KISSADAN HİSSE
İmamı Azam Ebu Hanife, ders halkasında talebelerine Rü’yeti Hilal konusunu anlatıyor. Dizlerindeki rahatsızlık sebebi ile talebelerine mazeret beyan ederek ayaklarını uzatmış vaziyette iken, halkaya katılmak üzere, uzun boylu sarık ve cübbesi ile heybetli, ilim adamı görüntüsü olan, yabancı bir kişinin yaklaştığını görünce, hürmet ifadesi olarak, ayaklarını toparlama ihtiyacı duyar…
Ders bitmiş, soru cevap faslına geçilmiştir. Gelen yabancı da izin isteyerek bir soru sormak ister. Talebeler ve Ebu Hanife merakla söz hakkını misafire bırakırlar…
Ders halkası misafiri olan ilim adamı görüntülü kişi: “ya imam, Şevval hilali görüldüğü halde bayram olmazsa ne olur..?” deyince, adamın, görüntüsünün aksine, cehaleti ortaya çıkar; ilgi ve merakın dağılmasının verdiği rahatlıkla Ebu Hanife ayaklarını tekrar uzatır…
Onun için ecdadımız: “Biliyorsan konuş; ibret alsınlar. Bilmiyorsan sus; adam sansınlar.” demiş…

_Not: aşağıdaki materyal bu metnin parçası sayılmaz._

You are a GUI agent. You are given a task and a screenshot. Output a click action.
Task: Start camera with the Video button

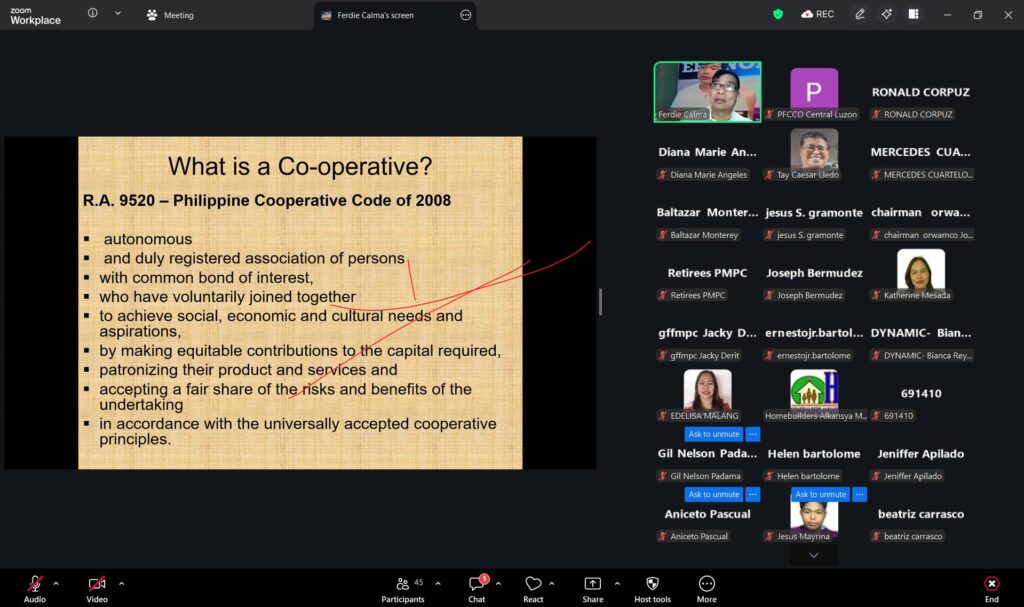coord(97,584)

Ne güzel bir nasihat değil mi..?
NOT: Gerçi günümüzde Şevval hilali görüldüğü halde bayram yapılmayan uygulamalar da görmedik değil, soru sahibinin sorusunun cevabına, gün gelip ihtiyaç olabileceği, cehaletin bu kadar yayılabileceğini İmamı Azam Ebu Hanife tahmin edememiş. Sahi, Şevval Hilali görüldüğü halde bayram olmazsa ne olur..?
Hiç bir şey olmaz; Ebu Hanife’nin, yanında ayaklarını uzatmakta mahzur görmediği adamın ruhu şad olur…(!)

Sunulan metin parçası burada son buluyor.